Implications for the Construction Industry
The findings demonstrate that current LLMs lack the deterministic rigor required for standalone safety engineering. As the construction industry increasingly adopts these technologies, it becomes vital to implement safety measures to mitigate the risks posed by unreliable AI-generated code.
Recommendations
- Adoption of deterministic AI wrappers to enhance the reliability of generated code.
- Implementation of strict governance protocols for cyber-physical deployments.

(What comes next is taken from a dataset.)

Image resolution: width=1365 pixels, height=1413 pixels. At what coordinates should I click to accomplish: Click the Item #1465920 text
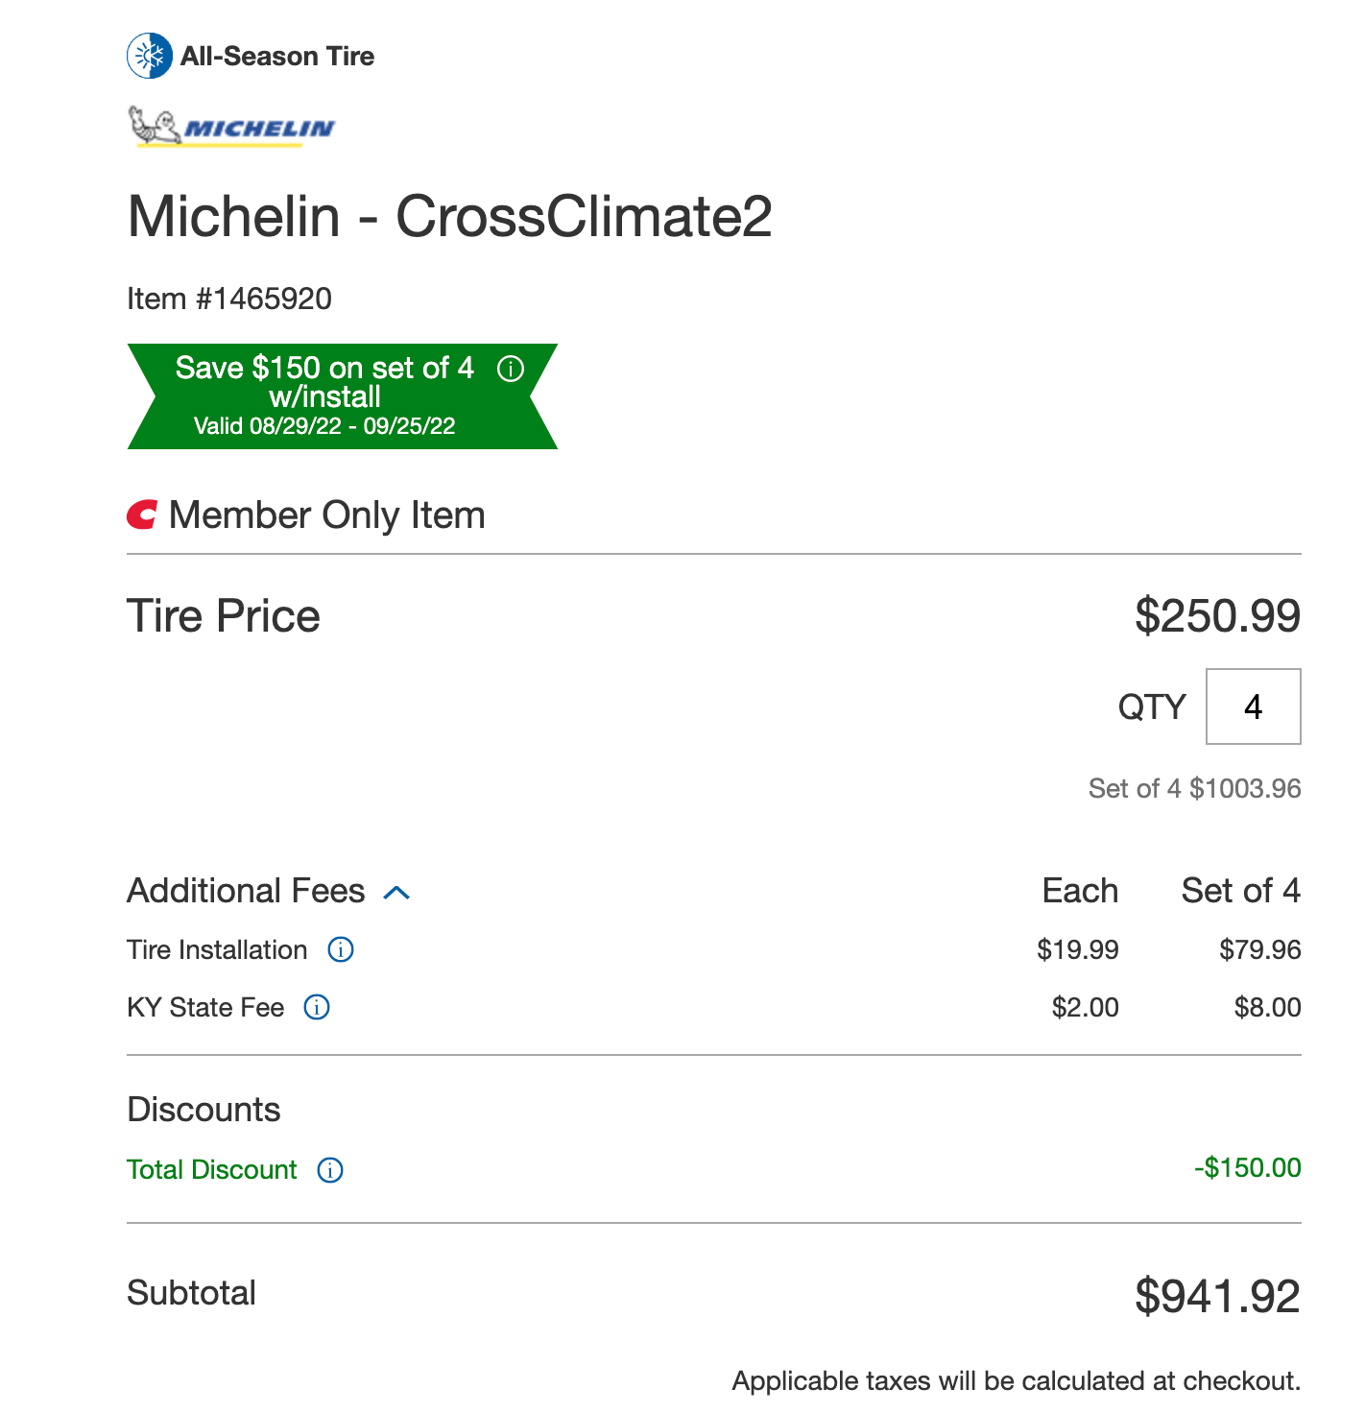tap(229, 299)
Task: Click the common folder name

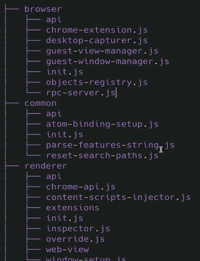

- Training personnel in understanding the limitations of LLM-generated codes.
- Conducting regular audits of AI-generated tools and software to ensure safety compliance.
Conclusion
In conclusion, while vibe coding offers exciting possibilities for the construction industry, its current application raises significant safety concerns. It is essential to address these challenges through improved AI techniques, governance, and ongoing evaluation to ensure that the benefits of AI can be harnessed without compromising safety.